When women breastfeed after childbirth, the baby sucks on the nipple, and the mother secretes prolactin and oxytocin, which inhibits the release of gonadotropins and inhibits ovulation, thus achieving the goal of contraception. The following research findings can provide people with a specific understanding of the effectiveness of this neural feedback. For babies born 2 months after giving birth, after 10 minutes of breastfeeding, the mother's prolactin level can increase by 8.5%, and the release of prolactin reaches its peak 30 minutes later. After the baby stops inhaling the nipple for 3 hours, prolactin levels return to pre lactation levels. From this, it can be concluded that sufficient breastfeeding frequency and duration are the key to effectively maintaining contraception. To maintain the effectiveness of contraception, it is necessary to achieve complete or close to full breastfeeding, that is, relying solely on breastfeeding within 4-6 months postpartum and breastfeeding at any time when the baby is hungry. If complementary foods need to be added, breastfeed first before adding complementary foods; When a mother or baby is sick, it is best to continue breastfeeding and not use bottles, erasers, or imitation nipples.

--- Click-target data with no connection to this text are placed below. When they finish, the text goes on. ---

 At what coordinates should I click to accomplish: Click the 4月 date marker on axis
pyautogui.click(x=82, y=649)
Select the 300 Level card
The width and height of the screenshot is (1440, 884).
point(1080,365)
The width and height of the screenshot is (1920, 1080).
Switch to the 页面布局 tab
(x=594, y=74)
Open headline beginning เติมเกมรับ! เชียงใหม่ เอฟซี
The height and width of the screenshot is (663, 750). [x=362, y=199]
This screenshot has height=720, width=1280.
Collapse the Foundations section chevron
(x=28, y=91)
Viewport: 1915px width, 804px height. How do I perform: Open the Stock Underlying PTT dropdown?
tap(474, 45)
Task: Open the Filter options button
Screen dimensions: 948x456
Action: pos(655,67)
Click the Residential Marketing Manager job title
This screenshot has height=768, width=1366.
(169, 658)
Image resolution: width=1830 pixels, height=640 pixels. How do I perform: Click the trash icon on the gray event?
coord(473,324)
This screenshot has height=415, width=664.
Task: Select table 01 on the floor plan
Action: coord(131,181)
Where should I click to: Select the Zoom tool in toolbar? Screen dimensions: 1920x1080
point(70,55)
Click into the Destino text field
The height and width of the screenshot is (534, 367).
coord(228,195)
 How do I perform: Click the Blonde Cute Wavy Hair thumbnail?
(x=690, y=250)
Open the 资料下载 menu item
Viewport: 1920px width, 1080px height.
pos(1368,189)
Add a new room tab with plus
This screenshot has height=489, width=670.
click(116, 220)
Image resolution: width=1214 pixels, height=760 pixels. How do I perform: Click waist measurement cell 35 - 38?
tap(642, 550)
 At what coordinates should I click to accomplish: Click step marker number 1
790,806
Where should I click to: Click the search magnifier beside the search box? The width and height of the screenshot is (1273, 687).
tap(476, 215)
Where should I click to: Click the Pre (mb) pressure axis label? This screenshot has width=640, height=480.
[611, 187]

Breastfeeding contraception is becoming increasingly respected, not only for its good contraceptive effect, but also for the physical and intellectual development of infants, in line with the principles of eugenics and childbearing. Breast milk is the best nutrition for babies. Breastfeeding increases the opportunity for mother to baby contact, strengthens emotional communication between mother and baby, and is beneficial for the child's future mental health development. For mothers, breastfeeding stimulates the secretion of oxytocin in the posterior pituitary gland, which is also beneficial for the mother's uterine and physical recovery, and increases women's confidence after childbirth.